Key Takeaways:
- Net long dollar positions hit $39.8B, the highest in at least a decade
- Oil prices surged Wednesday after Trump said Iran interim deal was "over"
- Fed June minutes showed officials ready to raise rates if inflation persists
Key Takeaways:

Speculators have piled into bullish dollar bets at the highest level in at least a decade, encouraged by a surge in oil prices that is reviving inflation fears and reinforcing expectations the Federal Reserve may need to keep monetary policy tight.
"The dollar's rally reflects a convergence of geopolitical risk and monetary policy repricing that we haven't seen in years," said William Merz, head of capital-markets research at U.S. Bank Asset Management Group. "Higher crude prices are pushing Treasury yields higher as investors price in a greater likelihood of a Fed rate hike later this year."
Aggregate net long positions in the dollar rose for an eighth straight week through June 30, reaching $39.8 billion, according to Saxo Bank's analysis of CFTC data. The ICE U.S. Dollar Index, which measures the greenback against a basket of six major currencies, remains up 2.7% this year after hitting its strongest level in more than a year in late June. The last time speculative dollar positioning reached such extremes was in the months preceding the dollar's multi-decade peak in late 2022, suggesting room for further gains if the macro backdrop holds.
The latest leg of the dollar rally was triggered Wednesday after President Donald Trump said an interim deal to end hostilities with Iran was "over," sending crude oil futures sharply higher. Trump later denied the war was back on, saying recent U.S. airstrikes were a response to Iranian aggression, but the damage to sentiment was done. Higher oil prices act as a tailwind for the dollar through two channels: they boost inflation expectations, which raises the probability of Fed tightening, and they drive haven demand as geopolitical risks escalate.
The Strait of Hormuz handles about 21% of global oil consumption, making any escalation in the region a direct threat to energy supplies and price stability.
The Fed's June meeting minutes, released Wednesday, affirmed that many top central bankers remain ready to raise rates further to tamp down inflation. The fed funds rate has been held at 5.25% to 5.5% since July 2023, but oil-driven inflation could force a reassessment. OIS markets have begun pricing a non-trivial probability of a hike by year-end, a sharp reversal from the rate-cut expectations that dominated early 2026.
What a Stronger Dollar Means for Markets
Given the dollar's centrality in the global financial system, its strength is already rippling across asset classes.
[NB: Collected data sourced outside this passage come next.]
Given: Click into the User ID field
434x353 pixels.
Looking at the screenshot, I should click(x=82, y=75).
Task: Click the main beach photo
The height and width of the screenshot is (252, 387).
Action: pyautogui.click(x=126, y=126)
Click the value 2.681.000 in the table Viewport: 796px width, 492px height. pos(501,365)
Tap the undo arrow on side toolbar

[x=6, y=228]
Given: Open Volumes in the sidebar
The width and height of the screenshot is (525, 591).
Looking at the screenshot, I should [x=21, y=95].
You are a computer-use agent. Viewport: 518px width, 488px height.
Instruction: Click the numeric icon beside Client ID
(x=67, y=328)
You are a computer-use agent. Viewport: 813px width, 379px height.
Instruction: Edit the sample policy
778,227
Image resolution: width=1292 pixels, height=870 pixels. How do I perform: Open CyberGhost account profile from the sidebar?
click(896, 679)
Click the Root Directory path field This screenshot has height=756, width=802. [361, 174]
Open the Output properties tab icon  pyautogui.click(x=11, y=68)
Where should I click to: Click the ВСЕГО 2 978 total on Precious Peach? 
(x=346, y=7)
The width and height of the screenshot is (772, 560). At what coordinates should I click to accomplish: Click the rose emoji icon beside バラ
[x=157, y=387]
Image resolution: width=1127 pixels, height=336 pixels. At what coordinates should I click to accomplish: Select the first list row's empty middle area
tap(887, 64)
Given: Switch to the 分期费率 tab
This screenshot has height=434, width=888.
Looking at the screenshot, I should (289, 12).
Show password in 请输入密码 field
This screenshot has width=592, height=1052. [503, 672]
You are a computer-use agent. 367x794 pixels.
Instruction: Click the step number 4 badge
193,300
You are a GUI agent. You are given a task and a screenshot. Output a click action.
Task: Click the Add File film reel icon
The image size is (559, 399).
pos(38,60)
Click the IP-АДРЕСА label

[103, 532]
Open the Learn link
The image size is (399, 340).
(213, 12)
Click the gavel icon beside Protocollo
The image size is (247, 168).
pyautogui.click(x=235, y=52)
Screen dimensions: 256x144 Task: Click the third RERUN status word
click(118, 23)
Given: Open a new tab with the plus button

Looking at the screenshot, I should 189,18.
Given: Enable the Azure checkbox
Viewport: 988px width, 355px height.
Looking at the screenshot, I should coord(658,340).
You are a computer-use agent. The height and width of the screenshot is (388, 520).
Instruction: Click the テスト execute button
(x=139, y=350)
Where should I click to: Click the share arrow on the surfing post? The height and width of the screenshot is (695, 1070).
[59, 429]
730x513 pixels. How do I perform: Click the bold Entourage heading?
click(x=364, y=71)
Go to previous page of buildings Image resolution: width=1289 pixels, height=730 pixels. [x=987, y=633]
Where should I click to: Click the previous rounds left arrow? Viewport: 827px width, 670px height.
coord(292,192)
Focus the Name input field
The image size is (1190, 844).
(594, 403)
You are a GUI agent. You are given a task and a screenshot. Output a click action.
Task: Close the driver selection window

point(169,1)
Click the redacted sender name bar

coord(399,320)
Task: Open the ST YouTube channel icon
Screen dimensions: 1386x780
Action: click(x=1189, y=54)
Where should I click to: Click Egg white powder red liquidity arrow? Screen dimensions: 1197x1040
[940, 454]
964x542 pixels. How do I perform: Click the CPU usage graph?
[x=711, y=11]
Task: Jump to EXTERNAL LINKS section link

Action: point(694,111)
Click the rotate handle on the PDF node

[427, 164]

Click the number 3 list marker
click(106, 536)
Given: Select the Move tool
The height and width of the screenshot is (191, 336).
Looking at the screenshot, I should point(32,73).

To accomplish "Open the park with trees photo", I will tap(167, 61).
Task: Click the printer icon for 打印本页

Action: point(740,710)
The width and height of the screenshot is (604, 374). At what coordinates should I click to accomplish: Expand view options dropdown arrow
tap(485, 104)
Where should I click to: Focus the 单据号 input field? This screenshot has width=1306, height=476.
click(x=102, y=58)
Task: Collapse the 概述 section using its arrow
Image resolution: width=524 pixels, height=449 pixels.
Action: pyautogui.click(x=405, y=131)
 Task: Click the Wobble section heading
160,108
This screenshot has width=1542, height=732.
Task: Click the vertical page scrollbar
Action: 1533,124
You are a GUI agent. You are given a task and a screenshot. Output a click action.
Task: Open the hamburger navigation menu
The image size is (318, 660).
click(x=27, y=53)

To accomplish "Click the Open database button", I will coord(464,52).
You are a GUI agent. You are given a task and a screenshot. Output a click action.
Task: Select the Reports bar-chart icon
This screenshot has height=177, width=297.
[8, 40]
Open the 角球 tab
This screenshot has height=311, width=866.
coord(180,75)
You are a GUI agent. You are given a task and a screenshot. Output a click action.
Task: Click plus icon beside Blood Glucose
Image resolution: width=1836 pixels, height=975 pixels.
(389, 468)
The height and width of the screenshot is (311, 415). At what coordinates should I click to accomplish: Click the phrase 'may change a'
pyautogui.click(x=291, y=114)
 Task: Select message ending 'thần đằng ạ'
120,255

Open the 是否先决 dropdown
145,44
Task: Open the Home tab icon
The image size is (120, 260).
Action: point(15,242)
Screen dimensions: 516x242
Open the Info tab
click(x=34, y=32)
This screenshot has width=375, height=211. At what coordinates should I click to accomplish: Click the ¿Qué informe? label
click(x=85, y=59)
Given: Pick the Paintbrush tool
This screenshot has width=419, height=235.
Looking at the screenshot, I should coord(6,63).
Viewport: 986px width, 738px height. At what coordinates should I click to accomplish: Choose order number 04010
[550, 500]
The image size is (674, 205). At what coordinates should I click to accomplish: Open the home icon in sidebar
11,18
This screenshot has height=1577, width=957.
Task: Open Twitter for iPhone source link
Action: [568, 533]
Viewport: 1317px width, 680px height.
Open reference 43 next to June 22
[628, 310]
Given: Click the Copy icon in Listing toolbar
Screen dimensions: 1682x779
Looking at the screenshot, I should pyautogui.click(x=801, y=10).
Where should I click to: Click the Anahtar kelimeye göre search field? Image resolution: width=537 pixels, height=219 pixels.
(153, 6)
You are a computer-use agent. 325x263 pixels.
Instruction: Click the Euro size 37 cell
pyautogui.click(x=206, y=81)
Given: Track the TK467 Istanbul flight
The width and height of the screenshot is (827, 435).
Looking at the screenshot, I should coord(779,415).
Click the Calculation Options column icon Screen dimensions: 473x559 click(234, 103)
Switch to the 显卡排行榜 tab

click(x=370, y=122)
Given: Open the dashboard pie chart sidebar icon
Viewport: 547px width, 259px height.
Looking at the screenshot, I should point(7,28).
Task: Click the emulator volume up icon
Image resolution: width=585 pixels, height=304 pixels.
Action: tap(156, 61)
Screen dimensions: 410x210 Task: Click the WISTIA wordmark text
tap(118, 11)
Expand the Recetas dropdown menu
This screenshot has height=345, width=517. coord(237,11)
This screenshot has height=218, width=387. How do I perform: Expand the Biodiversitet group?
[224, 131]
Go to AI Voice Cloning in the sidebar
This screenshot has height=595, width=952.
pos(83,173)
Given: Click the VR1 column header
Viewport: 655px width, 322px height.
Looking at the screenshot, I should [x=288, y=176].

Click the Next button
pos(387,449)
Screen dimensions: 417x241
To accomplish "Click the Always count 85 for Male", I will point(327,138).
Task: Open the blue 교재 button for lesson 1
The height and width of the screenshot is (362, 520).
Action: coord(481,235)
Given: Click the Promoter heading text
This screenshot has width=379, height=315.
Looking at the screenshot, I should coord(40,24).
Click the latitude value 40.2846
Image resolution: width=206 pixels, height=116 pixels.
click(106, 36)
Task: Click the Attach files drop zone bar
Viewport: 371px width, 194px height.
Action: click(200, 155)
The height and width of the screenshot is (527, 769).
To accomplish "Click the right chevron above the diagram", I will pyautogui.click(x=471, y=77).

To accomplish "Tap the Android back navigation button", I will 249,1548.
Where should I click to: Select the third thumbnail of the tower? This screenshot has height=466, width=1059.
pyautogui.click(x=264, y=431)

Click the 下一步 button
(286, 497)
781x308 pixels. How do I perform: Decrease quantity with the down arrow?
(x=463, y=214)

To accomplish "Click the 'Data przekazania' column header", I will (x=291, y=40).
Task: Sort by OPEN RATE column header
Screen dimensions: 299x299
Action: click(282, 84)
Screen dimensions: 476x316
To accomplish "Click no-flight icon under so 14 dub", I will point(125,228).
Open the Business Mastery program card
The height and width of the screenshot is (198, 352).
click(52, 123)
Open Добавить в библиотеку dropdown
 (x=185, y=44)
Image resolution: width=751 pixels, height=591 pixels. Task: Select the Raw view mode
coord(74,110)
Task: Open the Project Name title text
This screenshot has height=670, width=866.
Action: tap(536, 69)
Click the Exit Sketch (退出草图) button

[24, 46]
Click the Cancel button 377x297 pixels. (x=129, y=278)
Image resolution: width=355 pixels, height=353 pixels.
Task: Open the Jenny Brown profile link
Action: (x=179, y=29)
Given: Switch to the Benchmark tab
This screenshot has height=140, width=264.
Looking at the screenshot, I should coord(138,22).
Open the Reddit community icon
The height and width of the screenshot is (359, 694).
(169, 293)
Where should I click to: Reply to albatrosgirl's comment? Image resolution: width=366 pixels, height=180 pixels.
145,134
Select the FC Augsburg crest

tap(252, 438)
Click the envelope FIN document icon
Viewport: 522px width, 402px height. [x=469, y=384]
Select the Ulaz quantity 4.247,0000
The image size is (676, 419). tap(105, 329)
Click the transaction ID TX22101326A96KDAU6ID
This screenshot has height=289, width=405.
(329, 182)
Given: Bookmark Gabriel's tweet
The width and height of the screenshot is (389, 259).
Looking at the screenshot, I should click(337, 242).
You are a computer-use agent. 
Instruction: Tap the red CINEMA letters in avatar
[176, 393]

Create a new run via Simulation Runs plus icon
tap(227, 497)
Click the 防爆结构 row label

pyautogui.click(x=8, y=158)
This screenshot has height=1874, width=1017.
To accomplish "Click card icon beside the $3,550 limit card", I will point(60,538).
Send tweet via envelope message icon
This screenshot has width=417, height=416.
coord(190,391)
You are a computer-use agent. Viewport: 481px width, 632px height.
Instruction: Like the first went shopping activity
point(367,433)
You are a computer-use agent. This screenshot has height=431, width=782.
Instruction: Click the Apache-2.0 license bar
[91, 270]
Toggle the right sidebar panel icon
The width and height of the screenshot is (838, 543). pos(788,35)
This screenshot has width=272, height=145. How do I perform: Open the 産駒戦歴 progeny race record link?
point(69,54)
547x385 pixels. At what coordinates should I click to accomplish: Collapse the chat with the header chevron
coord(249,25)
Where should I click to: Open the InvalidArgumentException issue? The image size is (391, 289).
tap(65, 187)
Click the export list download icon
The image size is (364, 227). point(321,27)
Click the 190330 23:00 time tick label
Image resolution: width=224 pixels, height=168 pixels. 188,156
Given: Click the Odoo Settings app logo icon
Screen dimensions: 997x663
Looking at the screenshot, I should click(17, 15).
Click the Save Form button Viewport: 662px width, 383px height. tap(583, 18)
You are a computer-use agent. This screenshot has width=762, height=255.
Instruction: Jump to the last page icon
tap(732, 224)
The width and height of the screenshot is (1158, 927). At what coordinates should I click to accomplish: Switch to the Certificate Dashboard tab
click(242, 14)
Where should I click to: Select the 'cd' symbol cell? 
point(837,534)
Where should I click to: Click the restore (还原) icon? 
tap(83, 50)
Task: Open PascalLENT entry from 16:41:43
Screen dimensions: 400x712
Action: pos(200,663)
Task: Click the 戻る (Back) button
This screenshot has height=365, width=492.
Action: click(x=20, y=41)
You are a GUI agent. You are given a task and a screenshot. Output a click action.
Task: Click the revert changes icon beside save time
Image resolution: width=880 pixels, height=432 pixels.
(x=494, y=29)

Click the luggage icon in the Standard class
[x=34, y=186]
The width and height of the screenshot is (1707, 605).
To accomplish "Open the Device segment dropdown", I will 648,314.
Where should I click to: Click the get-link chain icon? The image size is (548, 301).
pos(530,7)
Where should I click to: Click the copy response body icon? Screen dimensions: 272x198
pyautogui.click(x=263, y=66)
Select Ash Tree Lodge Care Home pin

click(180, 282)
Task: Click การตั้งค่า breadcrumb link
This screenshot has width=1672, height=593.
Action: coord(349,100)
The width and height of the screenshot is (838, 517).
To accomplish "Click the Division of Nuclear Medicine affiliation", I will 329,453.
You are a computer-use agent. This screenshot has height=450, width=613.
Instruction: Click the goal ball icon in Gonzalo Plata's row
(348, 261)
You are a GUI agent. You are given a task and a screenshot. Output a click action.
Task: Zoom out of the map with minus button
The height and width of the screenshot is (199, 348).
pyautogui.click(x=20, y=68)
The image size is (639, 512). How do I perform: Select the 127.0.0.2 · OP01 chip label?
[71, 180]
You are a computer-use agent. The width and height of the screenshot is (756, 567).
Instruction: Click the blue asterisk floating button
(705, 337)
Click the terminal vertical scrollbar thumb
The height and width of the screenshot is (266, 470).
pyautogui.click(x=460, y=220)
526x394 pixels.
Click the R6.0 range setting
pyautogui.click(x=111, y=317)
A stronger buck typically weighs on the earnings of U.S.-based multinational companies that generate revenue abroad, while gold — which tends to move inversely to the dollar — has suffered. August gold futures traded at $4,031.70 an ounce Tuesday, down roughly 24% from the record high of nearly $5,589 reached in late January. The precious metal briefly fell below the key $4,000 psychological threshold on June 24 for the first time since November 2025.
Options markets reflect growing caution. For the first time since 2016, the put/call skew in gold options has moved into positive territory, meaning traders are paying more to protect against further declines than to bet on additional gains. Goldman Sachs' co-head of commodities, Samantha Dart, described the shift as an important change in market sentiment, though she maintained a constructive long-term outlook with a $4,900-per-ounce year-end 2026 forecast.
The Risk of a Crowded Trade
The extreme concentration of bullish dollar bets also raises the risk of a sharp reversal. If oil prices retreat — because Middle East tensions de-escalate or global demand weakens — or if the labor market shows signs of softening, the unwind could be violent.
"With speculative dollar longs already looking stretched, even a small shift in rate-hike expectations could spur a substantial reversal," said Thomas Urano, co-chief investment officer at Sage Advisory. If rate-hike expectations fade because oil prices move lower or the labor market starts to weaken, investors could see the dollar's 2026 gains start to reverse in a more meaningful way, he added.
The last time speculative dollar positioning was this crowded, in the third quarter of 2022, the DXY peaked near 114 and then reversed sharply over the following months as the Fed's tightening cycle peaked. A similar dynamic could play out if the current geopolitical premium in oil prices proves temporary.
This article is for informational purposes only and does not constitute investment advice.